● **WHAT TO PRODUCE**
Render each line of the material below as one string in a JSON list, omitting blank lines. Leave the pictures out of the answer.

● **DATA IN THIS EXERCISE**
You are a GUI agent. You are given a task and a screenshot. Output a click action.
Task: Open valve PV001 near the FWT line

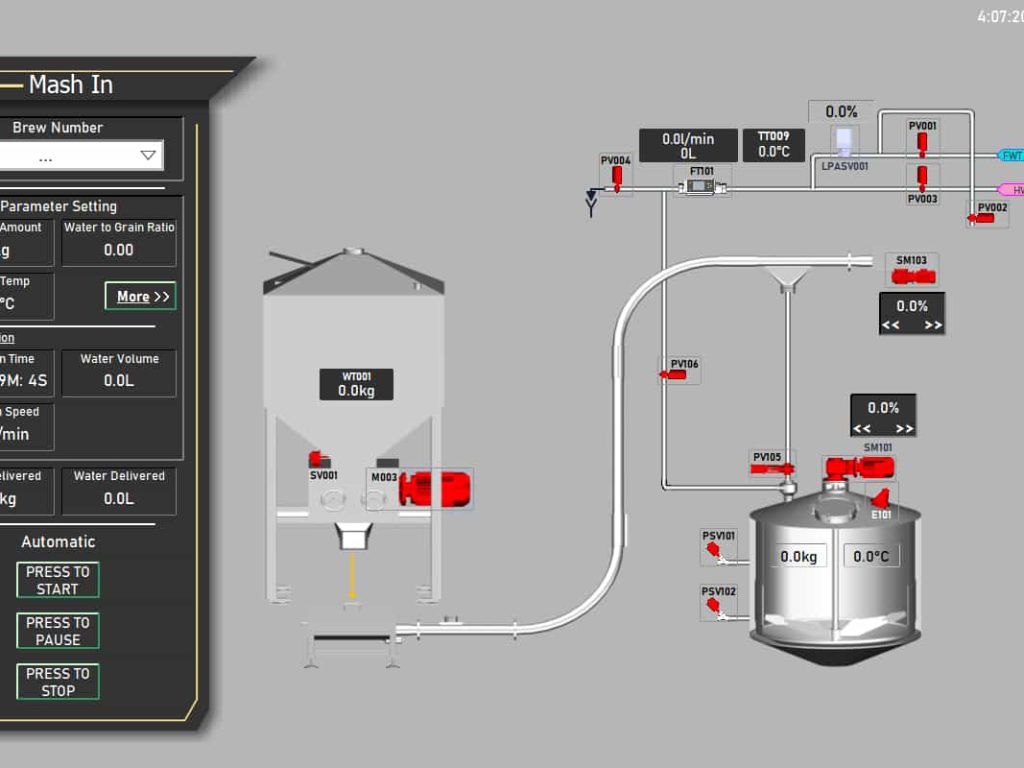point(921,142)
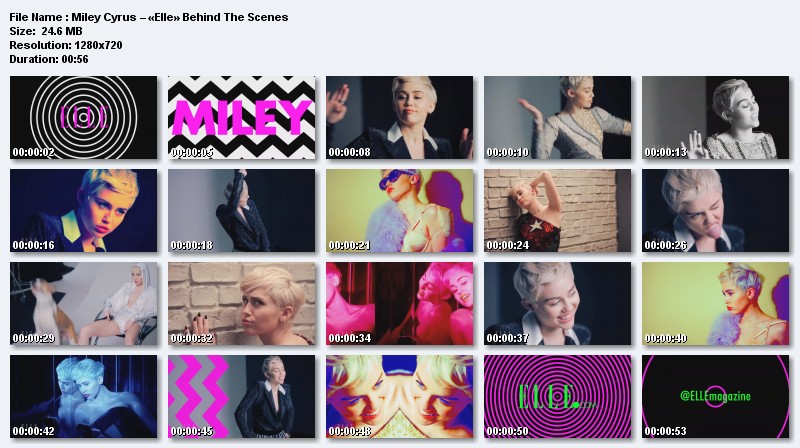The image size is (800, 448).
Task: Click the thumbnail at timestamp 00:00:02
Action: coord(84,117)
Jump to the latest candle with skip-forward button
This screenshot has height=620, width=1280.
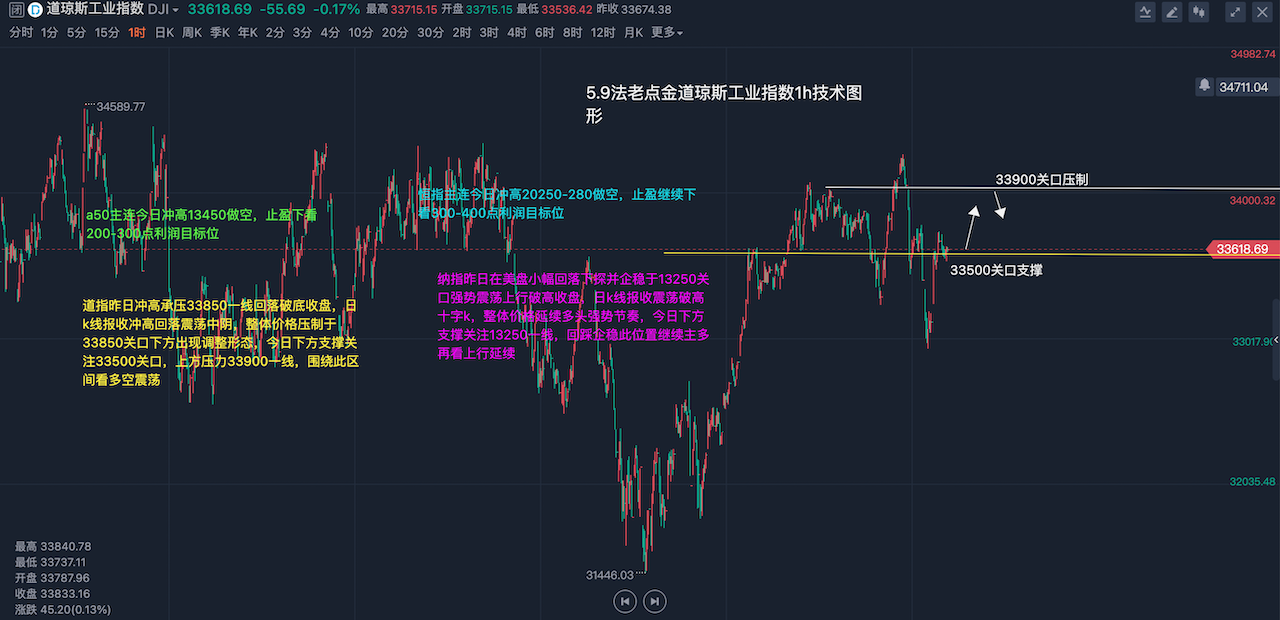[654, 601]

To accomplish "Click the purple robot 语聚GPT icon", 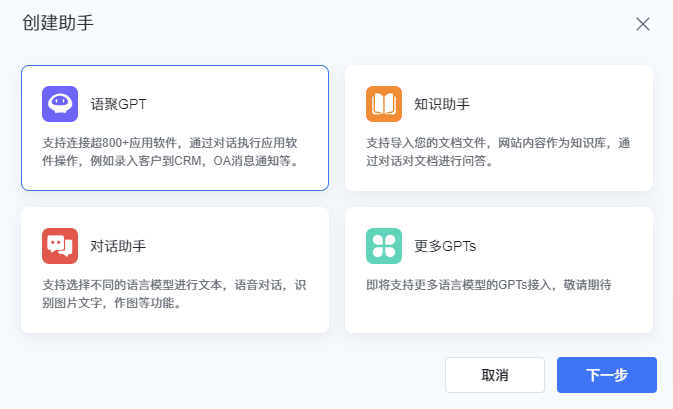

● **PROBLEM SOLUTION**
[
  "You are a GUI agent. You are given a task and a screenshot. Output a click action.",
  "Task: Open valve PV001 near the FWT line",
  "point(921,142)",
  "The image size is (800, 448).",
  "Task: Click the thumbnail at timestamp 00:00:02",
  "Action: coord(84,117)",
  "Jump to the latest candle with skip-forward button",
  "This screenshot has height=620, width=1280.",
  "[654, 601]",
  "To accomplish \"Click the purple robot 语聚GPT icon\", "
]